Tous ses déplacements il les faisait à vélo, aussi lorsqu’il traversait un lieu habité, pour se faire remarquer, comme un acrobate, il jouait de l’accordéon tout en pédalant. Il fut le musicien du film La terre qui meurt, de Jean Choux, en 1926, tiré du roman de René Bazin.
Bien qu’il gagne 10 francs par jour de noce, ce n’était pas suffisant pour nourrir la douzaine de gamins. Alors, le roulier partage le reste de son temps entre les journées données à la ferme du Champ Gaillard et du roulage pour des clients d’occasion. Avec l’installation des premières colonies de vacances à partir des années 1936, il assure l’enlèvement des ordures et l’élevage, à moitié, de quatre gorets qu’il nourrit avec les déchets des cuisines des colons. Avec la guerre, il lui faut trouver un nouveau travail, mon père est embauché comme homme à tout faire chez des artisans maçons. En 1953, il devient employé de la commune et cela, jusqu’à sa retraite en 1968.
Je me souviens, nous, gamins, on attendait les retours du père parce qu’il rapportait des parts de mollet’s, le gâteau des noces, ou on comptait les pièces de monnaie qu’il gagnait des bals. Dans les fêtes de familles, il chantait en entraînant tout le monde. D’ailleurs je l’ai tellement entendu que je connais son répertoire.

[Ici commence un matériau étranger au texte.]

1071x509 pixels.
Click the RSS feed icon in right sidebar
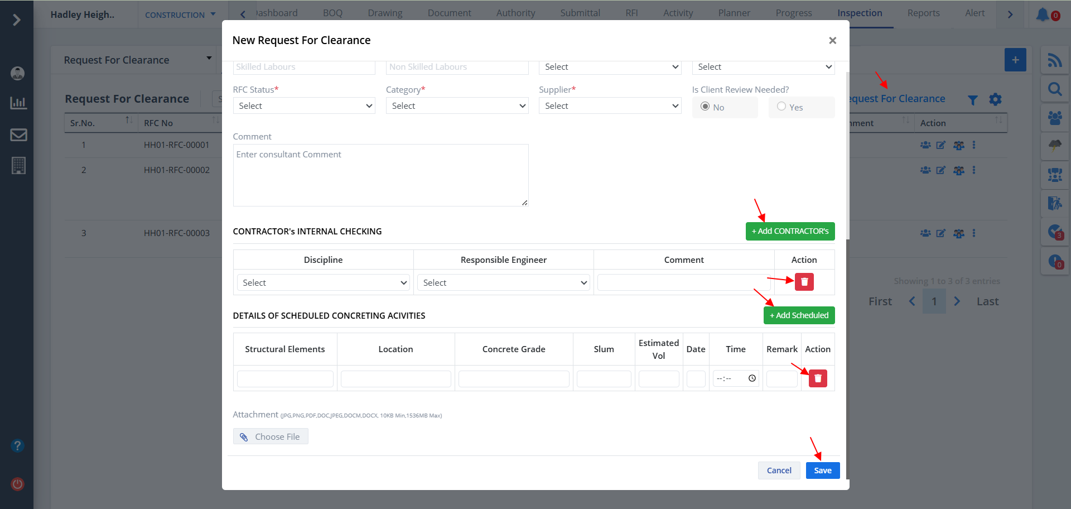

Comme d’autres, le dancing musette, puis le « yé yé » ont eu raison de Riquett’ qui commençait à fatiguer dur mais il a joué à toutes les noces de ses petits-enfants, et de temps à autres pour les kermesses dont les concours de danses maraîchines, sans oublier qu’il fut le premier sonneur lors du lancement de Tap Dou Païe en fin 1969.